Task requirements - Could you set down exactly the lines of the data below, starting at the one that holds "Given: Close the map popup card" and ending at the one that holds "Given: Click the Aug 13 tweet timestamp", both included, and only those?

Raw data -
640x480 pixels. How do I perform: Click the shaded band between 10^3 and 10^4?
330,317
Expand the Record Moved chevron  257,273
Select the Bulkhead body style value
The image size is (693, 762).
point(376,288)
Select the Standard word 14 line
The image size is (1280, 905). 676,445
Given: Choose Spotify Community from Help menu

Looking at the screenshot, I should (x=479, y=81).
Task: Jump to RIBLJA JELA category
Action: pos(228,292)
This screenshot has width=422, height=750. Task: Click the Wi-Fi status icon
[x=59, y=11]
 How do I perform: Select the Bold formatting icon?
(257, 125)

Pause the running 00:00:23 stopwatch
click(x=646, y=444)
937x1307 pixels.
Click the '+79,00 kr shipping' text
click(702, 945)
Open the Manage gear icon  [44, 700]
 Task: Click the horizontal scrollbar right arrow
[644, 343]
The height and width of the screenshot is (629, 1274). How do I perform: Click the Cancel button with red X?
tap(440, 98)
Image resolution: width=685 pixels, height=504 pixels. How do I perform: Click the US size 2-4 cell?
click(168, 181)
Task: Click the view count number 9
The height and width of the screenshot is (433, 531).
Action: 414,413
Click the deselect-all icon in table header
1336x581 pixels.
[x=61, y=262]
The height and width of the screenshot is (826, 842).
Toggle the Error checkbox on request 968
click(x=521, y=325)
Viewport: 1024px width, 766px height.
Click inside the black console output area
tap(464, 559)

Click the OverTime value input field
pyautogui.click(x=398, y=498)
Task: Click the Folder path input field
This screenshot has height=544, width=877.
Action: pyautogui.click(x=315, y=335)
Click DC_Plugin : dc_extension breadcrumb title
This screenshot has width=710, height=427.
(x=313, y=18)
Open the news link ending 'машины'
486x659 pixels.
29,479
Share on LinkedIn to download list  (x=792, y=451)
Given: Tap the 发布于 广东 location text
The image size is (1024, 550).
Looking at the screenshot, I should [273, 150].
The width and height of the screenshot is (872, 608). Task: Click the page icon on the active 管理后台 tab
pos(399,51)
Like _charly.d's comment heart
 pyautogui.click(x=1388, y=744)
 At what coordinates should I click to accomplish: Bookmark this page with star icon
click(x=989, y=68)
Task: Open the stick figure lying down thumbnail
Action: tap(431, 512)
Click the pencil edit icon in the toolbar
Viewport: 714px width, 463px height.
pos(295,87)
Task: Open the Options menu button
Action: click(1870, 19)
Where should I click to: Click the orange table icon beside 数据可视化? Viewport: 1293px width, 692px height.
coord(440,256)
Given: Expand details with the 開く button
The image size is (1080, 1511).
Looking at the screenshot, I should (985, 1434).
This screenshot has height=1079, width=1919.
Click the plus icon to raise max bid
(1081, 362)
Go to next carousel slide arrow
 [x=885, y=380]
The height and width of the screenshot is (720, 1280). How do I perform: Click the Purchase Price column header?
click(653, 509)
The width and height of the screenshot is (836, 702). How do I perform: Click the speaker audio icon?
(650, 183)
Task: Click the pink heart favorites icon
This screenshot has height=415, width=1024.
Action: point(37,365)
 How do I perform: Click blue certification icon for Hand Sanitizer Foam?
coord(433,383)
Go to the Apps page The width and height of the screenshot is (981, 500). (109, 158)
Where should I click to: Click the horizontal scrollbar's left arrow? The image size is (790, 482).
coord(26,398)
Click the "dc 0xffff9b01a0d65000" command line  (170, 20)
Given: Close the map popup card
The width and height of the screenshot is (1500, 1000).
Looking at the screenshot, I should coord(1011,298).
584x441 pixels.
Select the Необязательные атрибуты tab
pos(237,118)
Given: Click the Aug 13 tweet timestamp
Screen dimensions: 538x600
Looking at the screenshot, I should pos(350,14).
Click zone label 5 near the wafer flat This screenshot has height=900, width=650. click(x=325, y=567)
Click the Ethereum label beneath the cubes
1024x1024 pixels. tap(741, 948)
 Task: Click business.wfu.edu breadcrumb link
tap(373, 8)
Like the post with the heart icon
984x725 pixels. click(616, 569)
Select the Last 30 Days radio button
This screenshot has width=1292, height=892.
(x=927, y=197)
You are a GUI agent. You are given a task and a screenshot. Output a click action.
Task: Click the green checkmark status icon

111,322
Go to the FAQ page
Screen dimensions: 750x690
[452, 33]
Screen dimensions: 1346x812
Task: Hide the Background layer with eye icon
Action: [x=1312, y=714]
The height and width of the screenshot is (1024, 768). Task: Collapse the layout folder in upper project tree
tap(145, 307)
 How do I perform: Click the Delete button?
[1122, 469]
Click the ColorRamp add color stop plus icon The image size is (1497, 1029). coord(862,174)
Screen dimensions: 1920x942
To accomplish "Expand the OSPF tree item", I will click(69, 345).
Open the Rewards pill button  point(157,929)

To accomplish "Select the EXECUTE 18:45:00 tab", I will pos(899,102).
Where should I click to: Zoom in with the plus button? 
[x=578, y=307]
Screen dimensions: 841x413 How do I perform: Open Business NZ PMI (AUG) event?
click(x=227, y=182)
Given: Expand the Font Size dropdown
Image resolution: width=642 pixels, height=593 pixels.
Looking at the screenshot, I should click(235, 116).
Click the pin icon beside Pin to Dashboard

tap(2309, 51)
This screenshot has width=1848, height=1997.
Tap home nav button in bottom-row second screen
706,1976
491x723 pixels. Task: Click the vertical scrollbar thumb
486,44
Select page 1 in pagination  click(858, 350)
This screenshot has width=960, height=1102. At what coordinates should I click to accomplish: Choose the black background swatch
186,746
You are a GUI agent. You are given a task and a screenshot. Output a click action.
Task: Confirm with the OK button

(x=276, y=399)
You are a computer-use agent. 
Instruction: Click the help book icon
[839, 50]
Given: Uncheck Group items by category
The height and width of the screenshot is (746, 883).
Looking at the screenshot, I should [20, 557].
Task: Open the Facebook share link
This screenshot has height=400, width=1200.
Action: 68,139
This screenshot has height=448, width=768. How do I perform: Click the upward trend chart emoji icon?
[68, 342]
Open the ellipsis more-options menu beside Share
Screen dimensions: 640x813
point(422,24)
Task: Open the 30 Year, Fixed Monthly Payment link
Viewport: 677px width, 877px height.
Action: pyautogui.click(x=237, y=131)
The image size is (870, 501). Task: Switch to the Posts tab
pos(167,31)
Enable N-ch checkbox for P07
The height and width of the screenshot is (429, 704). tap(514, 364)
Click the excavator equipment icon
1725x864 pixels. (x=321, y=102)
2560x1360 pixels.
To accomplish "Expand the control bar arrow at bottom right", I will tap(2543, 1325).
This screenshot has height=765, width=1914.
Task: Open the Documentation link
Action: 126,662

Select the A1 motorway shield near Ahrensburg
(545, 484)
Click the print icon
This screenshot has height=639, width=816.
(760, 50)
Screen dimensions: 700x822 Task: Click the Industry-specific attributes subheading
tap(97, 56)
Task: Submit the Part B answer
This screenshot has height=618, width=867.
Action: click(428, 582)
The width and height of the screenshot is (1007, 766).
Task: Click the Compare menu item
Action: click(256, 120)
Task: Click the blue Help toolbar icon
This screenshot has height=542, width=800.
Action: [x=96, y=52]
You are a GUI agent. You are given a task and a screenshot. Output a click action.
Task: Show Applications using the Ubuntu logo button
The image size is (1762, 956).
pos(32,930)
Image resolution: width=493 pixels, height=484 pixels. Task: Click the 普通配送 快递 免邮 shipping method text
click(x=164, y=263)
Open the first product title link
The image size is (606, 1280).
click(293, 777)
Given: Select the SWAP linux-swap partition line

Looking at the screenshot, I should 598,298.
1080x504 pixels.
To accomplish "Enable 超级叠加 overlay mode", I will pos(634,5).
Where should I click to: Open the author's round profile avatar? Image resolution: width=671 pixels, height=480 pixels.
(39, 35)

Response to the task -
Given: Close the map popup card
The width and height of the screenshot is (1500, 1000).
Looking at the screenshot, I should coord(1011,298).
584x441 pixels.
Select the Необязательные атрибуты tab
pos(237,118)
Given: Click the Aug 13 tweet timestamp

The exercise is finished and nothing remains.